- Born: September 9, 1904 Baker City, Oregon
- Died: December 5, 1982 (aged 78) Portland, Oregon
- Occupations: Business executive, philanthropist
- Years active: 1918–1982
- Known for: Fred Meyer, Inc. Chiles Center Earl A. Chiles Business Center Earle A. Chiles Center and award Earle A. Chiles Research Institute at Providence Portland Medical Center

= Earle A. Chiles =

Earle Arden Chiles (September 9, 1904December 5, 1982) was a former president of Fred Meyer, Inc. and founder of the Chiles Foundation in Portland, Oregon.

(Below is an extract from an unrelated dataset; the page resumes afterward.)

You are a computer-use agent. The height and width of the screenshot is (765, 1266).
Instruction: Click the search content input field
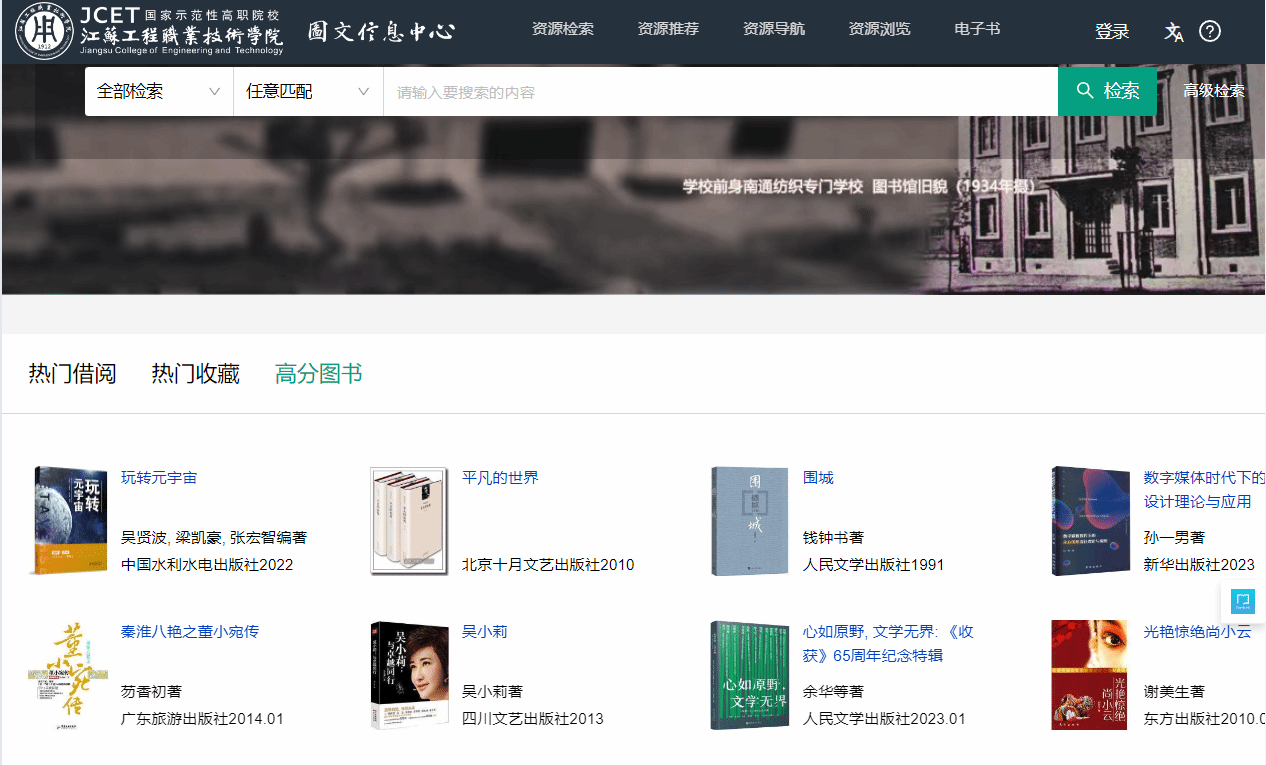click(720, 92)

==Early life and education==
Chiles was born in 1904 in Baker City, Oregon, the son of Ira Chiles and Eva Chatfield. After his parents divorced in 1908, Chiles and his mother moved to Portland where Mrs. Chiles met and later married Fred Meyer.

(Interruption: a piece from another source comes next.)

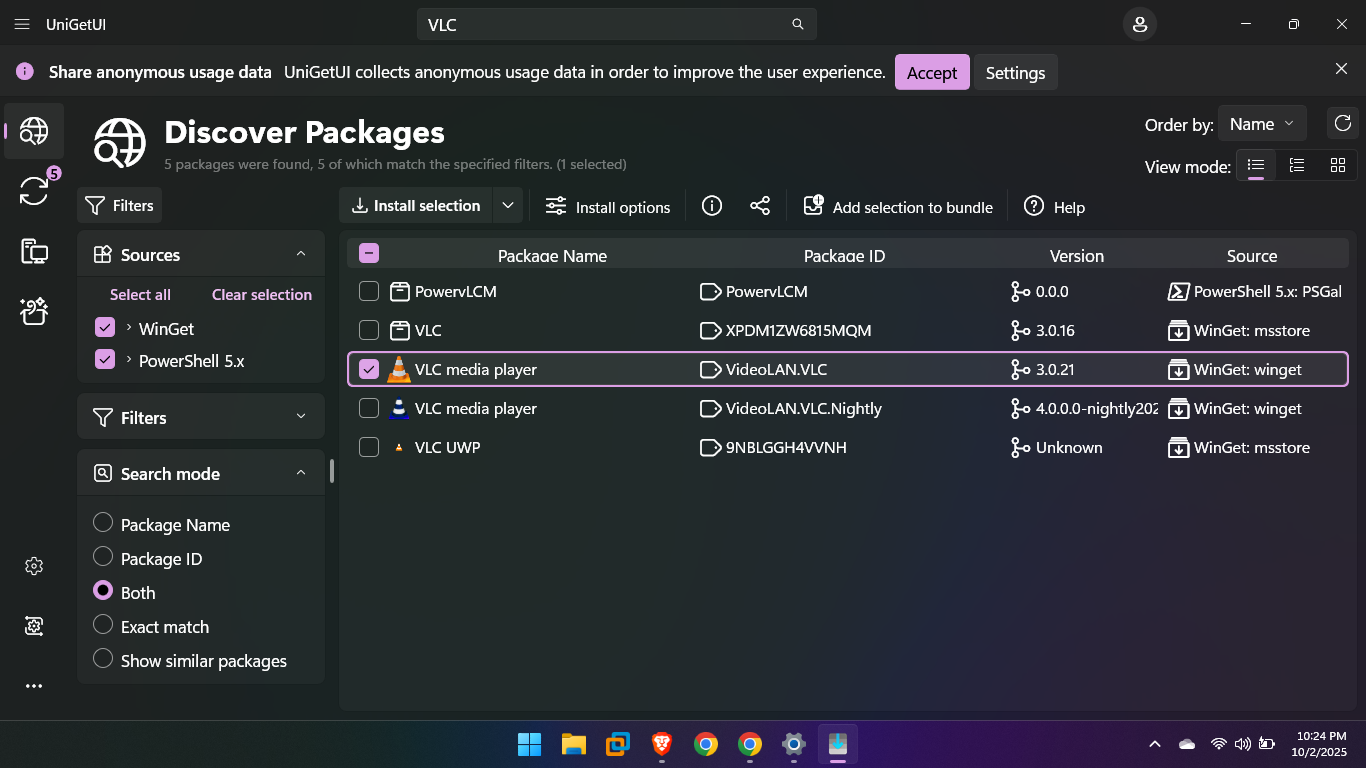Click Clear selection link under Sources
The image size is (1366, 768).
(261, 294)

He began working for his stepfather in 1918 while still in high school, and after graduating from the University of Oregon he earned a master's degree in business administration from Harvard Business School.

==Career==
After graduating from school, Chiles returned to Fred Meyer, Inc. and quickly rose through management ranks, serving as company president from 1955 to 1968.

He formed the Chiles Foundation in 1949 and became active in grants for education and research. An endowment in 1984 created the Chiles Center at the University of Portland.

==Personal life==
While at Harvard, Chiles married Virginia Hughes. Their son, Earle M. Chiles, later continued his father's work at the Chiles Foundation. In the late sixties he bought a house in Milwaukee for his girlfriend, Roma Zgraggen. Grogan

Chiles had been president of the Portland State University foundation and had been a director of the University of Oregon foundation. He was a member of the Arlington Club, Waverley Country Club, and Portland Yacht Club.